This paper was commissioned for the Inclusion Health programme and is one of a series of reports from the programme examining health and exclusion.

Social exclusion is commonly defined as a series of linked and/or mutually reinforcing processes, such as low income, poverty, debt, unemployment, poor education, health problems, housing problems, crime, lack of social support and other adverse life events (Bradshaw et al., 2004). Experience of these can lead to vulnerability and exclusion from enjoying the rights of employment, health care, secure housing and a decent standard of living (Popay, Povall and Mathieson, 2012). As well as affecting individuals, social exclusion affects groups of people such as migrants, disabled people, homeless people, and those suffering from mental illness; often as a result of impoverishment, discrimination and lack of adequate public services. Many people who engage in sex work are subject to high levels of social exclusion – in some cases chronic exclusion, and begin sex work as a result of experiencing many of the processes leading to exclusion.
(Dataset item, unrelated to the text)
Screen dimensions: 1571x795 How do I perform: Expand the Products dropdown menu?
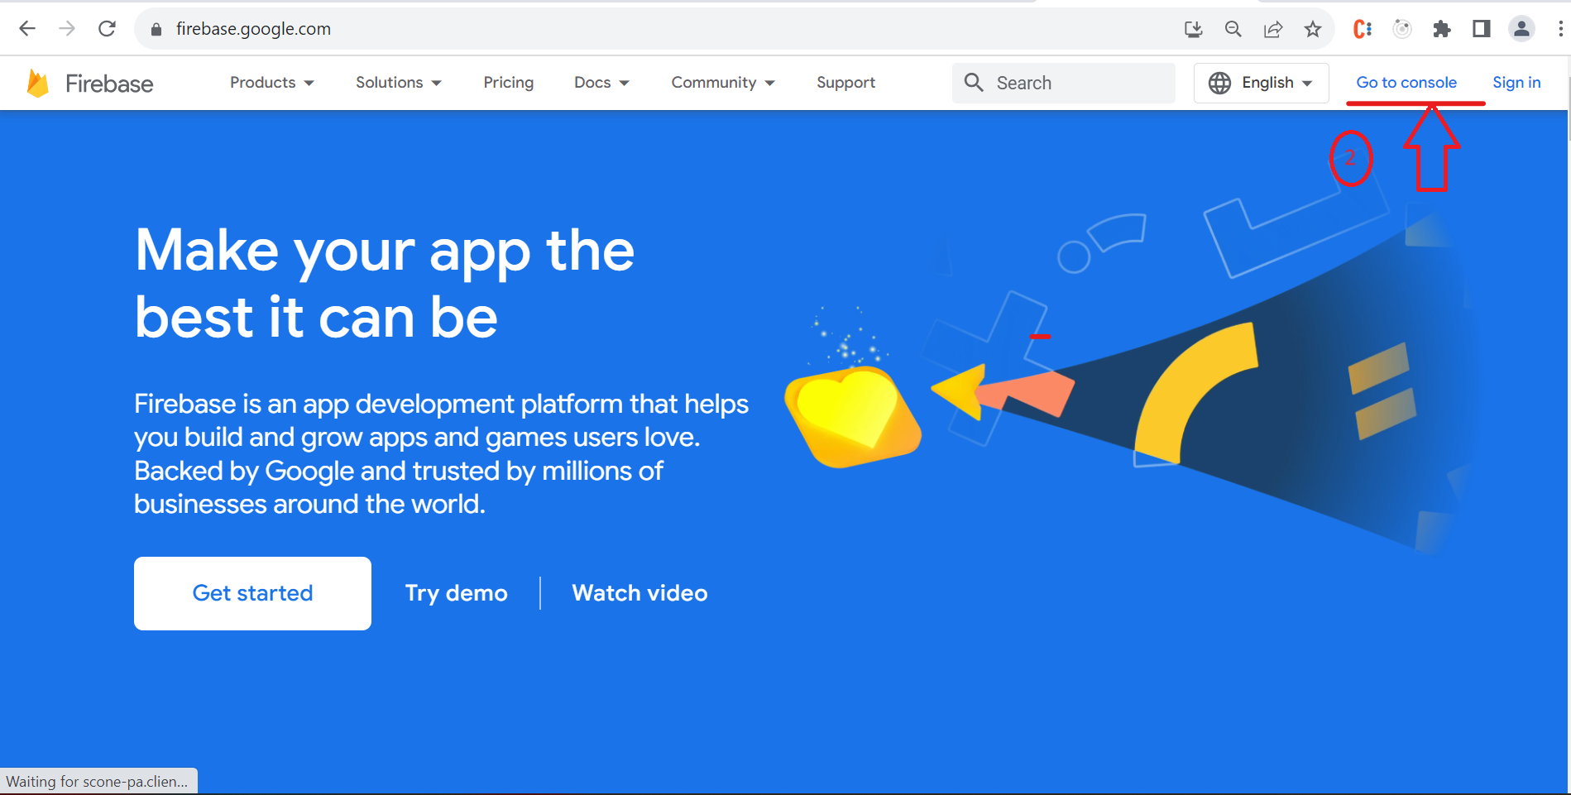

Government policies to address sex work (and its consequences) have tended to focus on the law, the criminal justice system and punitive measures to tackle and reduce sex work activities at the expense of health and safety (Cusick and Berney, 2005; Hubbard, Matthews and Scoular, 2007). This approach has been criticised for its failure to adequately address sex worker health issues, including the wider determinants of health, and promote positive physical and mental health which has the potential to reduce the numbers of people engaging in sex work through the improvement of health and life options (Sander, 2007; Jeal and Salisbury, 2013).
This paper aims to review the existing evidence on sex workers in the UK paying particular attention to health alongside wider issues of social exclusion, such as poverty, homelessness and substance misuse. There are no studies which we are aware of that focus specifically on social exclusion and sex work in England and the UK. The paper is structured around three main themes. The first theme examines the driving factors which cause vulnerability, social exclusion and involvement in sex work. The second theme looks at how processes of exclusion affect the lives of sex workers and considers the different levels of social exclusion experienced by certain groups of sex workers. Sex workers face significant risks and ill-health; in particular, on-street, off-street, migrant and trafficked sex workers. Finally, the third theme explores the barriers which prevent greater social inclusion and the stabilisation of sex workers’ lives. Many of these barriers relate to broader issues of social exclusion beyond sex work itself.